*WHAT YOU SHOULD DO:*
Return each line of the records below in which the string "computer" turns up.

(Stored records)
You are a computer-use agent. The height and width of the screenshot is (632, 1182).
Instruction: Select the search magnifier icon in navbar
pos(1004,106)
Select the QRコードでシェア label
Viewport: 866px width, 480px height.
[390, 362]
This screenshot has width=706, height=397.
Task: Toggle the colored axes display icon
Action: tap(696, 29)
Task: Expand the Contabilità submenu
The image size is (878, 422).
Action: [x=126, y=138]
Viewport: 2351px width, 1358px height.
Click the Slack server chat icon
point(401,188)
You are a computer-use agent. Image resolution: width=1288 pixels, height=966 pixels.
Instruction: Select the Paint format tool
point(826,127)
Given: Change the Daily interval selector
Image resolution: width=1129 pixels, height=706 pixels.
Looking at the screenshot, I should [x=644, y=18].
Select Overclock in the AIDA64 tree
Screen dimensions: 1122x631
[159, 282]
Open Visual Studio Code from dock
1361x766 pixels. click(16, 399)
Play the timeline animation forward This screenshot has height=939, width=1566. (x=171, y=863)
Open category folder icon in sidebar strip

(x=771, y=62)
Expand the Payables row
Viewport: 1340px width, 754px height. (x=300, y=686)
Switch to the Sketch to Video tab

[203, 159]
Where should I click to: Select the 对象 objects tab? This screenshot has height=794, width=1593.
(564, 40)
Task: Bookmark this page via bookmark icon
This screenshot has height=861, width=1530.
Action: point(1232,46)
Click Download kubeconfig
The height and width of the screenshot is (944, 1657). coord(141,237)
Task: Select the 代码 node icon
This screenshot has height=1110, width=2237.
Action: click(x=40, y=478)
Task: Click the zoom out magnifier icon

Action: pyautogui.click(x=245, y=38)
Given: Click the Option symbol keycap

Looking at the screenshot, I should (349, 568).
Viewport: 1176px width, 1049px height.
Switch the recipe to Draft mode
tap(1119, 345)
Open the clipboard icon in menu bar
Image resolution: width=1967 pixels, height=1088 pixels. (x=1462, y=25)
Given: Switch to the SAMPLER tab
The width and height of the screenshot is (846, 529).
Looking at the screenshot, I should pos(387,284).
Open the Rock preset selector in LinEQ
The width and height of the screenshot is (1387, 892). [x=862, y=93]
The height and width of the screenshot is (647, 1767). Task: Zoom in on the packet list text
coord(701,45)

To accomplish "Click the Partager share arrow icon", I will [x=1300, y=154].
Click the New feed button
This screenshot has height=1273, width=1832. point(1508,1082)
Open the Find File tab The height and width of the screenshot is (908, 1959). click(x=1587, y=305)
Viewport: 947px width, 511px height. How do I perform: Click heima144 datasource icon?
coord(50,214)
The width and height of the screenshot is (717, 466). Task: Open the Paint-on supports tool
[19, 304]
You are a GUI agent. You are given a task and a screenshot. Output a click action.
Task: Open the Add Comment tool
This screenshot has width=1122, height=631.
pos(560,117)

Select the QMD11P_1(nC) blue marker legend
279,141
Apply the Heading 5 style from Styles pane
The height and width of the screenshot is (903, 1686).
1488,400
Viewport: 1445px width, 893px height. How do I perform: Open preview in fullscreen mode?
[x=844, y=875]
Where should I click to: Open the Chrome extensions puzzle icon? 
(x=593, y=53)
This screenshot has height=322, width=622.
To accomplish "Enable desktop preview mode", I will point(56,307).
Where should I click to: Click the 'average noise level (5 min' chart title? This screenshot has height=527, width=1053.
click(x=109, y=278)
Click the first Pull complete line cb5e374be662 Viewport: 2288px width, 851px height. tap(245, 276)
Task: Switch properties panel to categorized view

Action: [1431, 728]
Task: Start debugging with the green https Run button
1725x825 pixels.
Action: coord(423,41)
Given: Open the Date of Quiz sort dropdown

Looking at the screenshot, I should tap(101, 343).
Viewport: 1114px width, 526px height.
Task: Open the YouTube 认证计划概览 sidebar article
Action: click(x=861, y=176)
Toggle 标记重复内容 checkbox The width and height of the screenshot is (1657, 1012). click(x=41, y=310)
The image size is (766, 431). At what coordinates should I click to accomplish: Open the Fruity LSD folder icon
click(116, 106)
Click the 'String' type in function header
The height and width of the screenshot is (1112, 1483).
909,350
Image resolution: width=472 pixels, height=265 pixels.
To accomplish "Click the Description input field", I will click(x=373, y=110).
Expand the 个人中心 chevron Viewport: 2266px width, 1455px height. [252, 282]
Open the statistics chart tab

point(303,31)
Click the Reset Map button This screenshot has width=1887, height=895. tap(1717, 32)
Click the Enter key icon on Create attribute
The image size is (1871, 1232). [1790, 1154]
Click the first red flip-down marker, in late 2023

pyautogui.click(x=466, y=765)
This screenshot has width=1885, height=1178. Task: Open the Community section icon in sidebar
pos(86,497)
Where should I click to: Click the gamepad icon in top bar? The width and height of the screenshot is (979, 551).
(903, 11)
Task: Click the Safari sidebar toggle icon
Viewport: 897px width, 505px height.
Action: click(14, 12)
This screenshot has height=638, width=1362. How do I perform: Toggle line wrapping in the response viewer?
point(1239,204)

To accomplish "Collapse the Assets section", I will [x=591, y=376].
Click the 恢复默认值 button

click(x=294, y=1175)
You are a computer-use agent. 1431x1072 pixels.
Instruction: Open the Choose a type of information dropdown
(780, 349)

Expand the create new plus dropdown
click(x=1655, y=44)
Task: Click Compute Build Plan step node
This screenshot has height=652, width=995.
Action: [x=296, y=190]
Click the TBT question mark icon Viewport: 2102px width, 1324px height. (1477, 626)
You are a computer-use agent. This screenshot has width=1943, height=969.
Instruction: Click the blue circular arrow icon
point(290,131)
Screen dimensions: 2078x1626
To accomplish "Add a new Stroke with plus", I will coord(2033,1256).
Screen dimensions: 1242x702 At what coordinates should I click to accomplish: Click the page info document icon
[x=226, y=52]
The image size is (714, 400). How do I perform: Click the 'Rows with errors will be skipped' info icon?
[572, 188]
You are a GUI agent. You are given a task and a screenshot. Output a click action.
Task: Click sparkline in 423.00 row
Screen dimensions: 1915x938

*EXERCISE OUTPUT:*
You are a computer-use agent. The height and width of the screenshot is (632, 1182).
You are a computer-use agent. Image resolution: width=1288 pixels, height=966 pixels.
You are a computer-use agent. 1431x1072 pixels.
You are a computer-use agent. This screenshot has width=1943, height=969.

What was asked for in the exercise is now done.